Building the Theoretical Foundations of Deep Learning: An Empirical Approach
Citation
Bansal, Yamini. 2022. Building the Theoretical Foundations of Deep Learning: An Empirical Approach. Doctoral dissertation, Harvard University Graduate School of Arts and Sciences.Abstract
While tremendous practical progress has been made in deep learning, we lack a clear theoretical understanding of what makes deep learning work well, and why. In this thesis, we take a ``natural sciences'' approach towards building a theory for deep learning. We begin by identifying various empirical properties that emerge in practical deep networks across a variety of different settings. Then, we discuss how these empirical findings can be used to inform theory.
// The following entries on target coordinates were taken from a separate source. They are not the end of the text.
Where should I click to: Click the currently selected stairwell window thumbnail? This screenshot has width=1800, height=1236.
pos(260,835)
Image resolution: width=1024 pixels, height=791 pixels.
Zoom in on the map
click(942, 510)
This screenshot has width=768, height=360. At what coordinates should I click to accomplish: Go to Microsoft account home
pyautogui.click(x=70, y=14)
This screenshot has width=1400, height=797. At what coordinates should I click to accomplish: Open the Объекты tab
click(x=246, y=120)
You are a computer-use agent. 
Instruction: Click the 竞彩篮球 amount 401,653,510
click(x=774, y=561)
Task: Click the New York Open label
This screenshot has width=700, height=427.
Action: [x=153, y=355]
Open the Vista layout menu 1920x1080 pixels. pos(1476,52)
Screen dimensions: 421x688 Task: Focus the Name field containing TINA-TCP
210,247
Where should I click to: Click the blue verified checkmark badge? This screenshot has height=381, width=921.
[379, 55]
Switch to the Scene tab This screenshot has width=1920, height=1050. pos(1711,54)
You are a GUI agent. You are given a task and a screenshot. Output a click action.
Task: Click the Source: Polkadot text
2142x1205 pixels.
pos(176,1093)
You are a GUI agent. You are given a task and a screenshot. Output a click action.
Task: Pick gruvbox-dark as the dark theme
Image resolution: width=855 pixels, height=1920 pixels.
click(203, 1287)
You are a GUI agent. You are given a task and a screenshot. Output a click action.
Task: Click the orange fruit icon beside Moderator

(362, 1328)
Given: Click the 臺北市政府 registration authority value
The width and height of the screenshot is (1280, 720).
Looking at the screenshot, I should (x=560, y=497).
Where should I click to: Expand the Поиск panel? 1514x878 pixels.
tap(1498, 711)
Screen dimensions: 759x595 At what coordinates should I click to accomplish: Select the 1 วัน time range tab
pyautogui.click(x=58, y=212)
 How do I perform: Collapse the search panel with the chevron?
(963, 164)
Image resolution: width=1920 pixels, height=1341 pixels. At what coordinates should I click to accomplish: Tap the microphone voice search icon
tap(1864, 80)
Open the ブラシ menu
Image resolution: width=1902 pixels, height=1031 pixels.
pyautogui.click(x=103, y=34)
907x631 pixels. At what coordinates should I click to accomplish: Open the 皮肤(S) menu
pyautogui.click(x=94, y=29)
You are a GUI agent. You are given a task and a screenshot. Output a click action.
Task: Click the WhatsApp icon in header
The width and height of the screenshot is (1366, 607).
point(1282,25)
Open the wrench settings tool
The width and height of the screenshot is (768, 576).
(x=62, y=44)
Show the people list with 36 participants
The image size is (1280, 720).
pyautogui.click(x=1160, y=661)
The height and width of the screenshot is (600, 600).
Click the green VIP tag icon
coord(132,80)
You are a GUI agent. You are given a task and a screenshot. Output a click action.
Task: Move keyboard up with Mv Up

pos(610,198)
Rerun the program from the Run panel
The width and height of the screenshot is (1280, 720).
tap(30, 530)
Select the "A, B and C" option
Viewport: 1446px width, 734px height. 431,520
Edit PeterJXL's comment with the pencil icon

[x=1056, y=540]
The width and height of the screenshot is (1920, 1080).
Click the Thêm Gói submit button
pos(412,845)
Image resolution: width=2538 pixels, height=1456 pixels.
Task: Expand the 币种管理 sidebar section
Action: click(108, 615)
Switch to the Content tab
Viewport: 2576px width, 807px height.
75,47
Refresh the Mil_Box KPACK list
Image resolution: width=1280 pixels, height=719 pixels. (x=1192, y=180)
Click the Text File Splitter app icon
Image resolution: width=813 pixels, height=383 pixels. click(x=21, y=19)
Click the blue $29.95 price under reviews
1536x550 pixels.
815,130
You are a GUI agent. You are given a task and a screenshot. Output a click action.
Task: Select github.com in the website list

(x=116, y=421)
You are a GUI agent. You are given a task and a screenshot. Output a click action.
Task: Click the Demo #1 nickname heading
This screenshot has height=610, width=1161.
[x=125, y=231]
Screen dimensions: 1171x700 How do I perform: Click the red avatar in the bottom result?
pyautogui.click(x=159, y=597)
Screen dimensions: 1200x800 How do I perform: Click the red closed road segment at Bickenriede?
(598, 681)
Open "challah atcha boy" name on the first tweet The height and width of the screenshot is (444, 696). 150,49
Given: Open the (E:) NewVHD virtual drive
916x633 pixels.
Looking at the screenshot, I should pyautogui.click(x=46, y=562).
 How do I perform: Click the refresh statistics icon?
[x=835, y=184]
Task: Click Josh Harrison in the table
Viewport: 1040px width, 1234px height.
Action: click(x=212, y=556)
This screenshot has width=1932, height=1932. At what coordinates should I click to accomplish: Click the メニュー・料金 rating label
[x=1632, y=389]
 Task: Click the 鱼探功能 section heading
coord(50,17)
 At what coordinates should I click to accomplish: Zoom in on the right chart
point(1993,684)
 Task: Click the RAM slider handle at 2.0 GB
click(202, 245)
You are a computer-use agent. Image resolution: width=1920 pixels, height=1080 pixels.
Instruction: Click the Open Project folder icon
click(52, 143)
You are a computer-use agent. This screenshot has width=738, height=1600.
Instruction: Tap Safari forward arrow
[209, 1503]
Specifically, we show the following: (1) In contrast with supervised learning, state-of-the-art deep networks trained with self-supervised learning achieve bounded generalization gap under certain conditions, despite being over-parameterized. (2) Models with similar performance and architecture often converge to similar internal representations, even when their training method differs substantially (eg: supervised learning vs. self-supervised learning) (3) Interpolating classifiers obey a form of distributional generalization --- they converge to a type of conditional sampler from the training distribution. (4) The data scaling properties of deep networks are robust to changes in the architecture and noise levels of the training dataset.Our findings highlight that despite the lack of worst-case guarantees, deep networks implicitly behave in a predictable, structured manner, thus laying the foundations for future theoretical analysis.